**WHAT THE TASK REQUIRES:**
Update the lines below by replacing each "screenshot" with "image" and changing nothing else. Leave the pictures out of your answer.

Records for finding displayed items
************

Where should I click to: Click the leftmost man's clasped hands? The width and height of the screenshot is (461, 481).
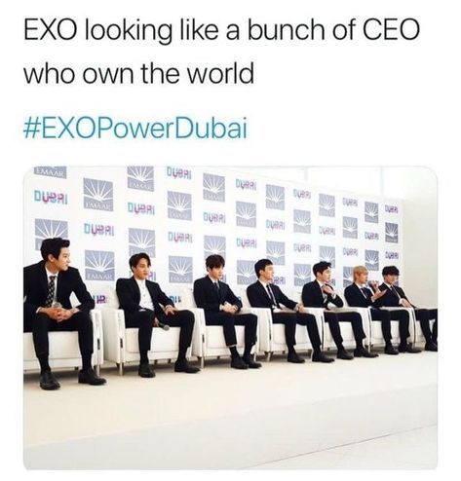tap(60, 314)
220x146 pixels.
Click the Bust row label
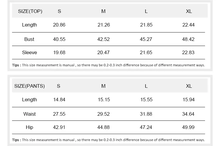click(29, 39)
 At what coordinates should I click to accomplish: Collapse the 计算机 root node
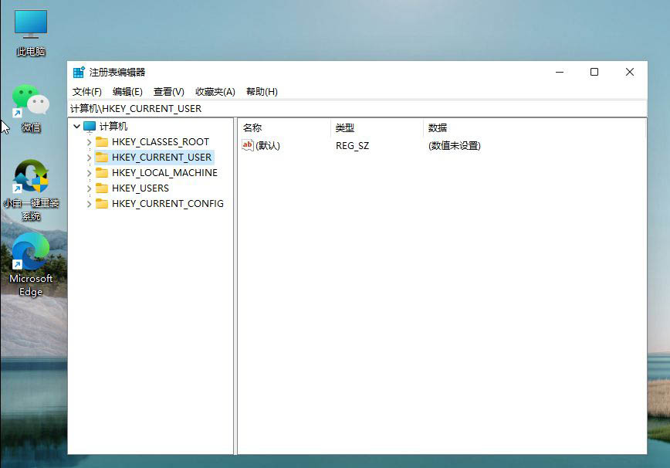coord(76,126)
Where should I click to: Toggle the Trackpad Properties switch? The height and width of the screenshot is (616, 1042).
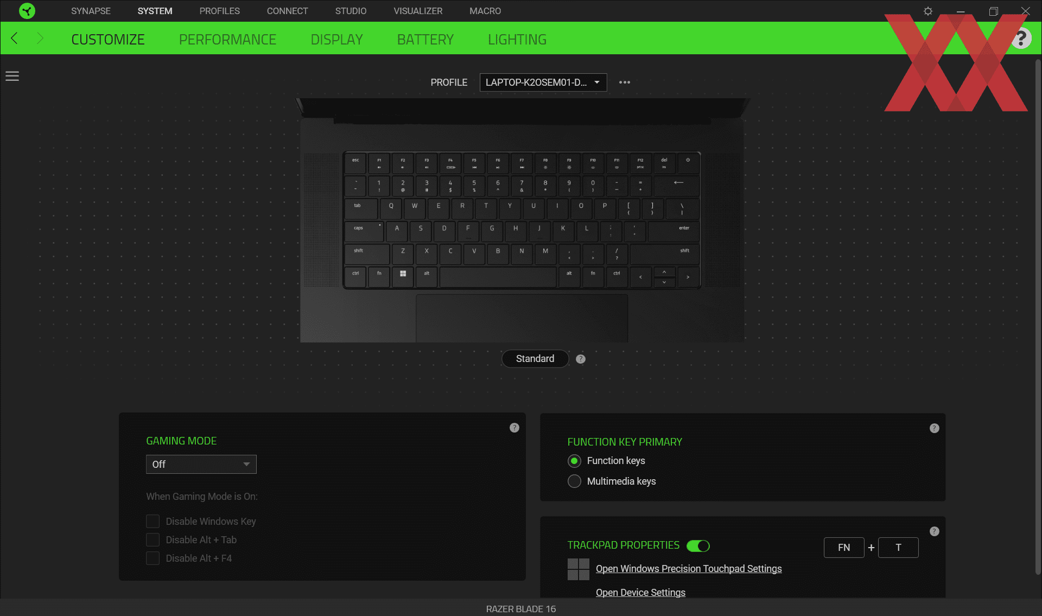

************

**REPLY TO THE EXERCISE:**
Where should I click to: Click the leftmost man's clasped hands? The width and height of the image is (461, 481).
tap(60, 314)
220x146 pixels.
Click the Bust row label
click(29, 39)
 At what coordinates should I click to accomplish: Collapse the 计算机 root node
coord(76,126)
Where should I click to: Toggle the Trackpad Properties switch? The height and width of the image is (616, 1042).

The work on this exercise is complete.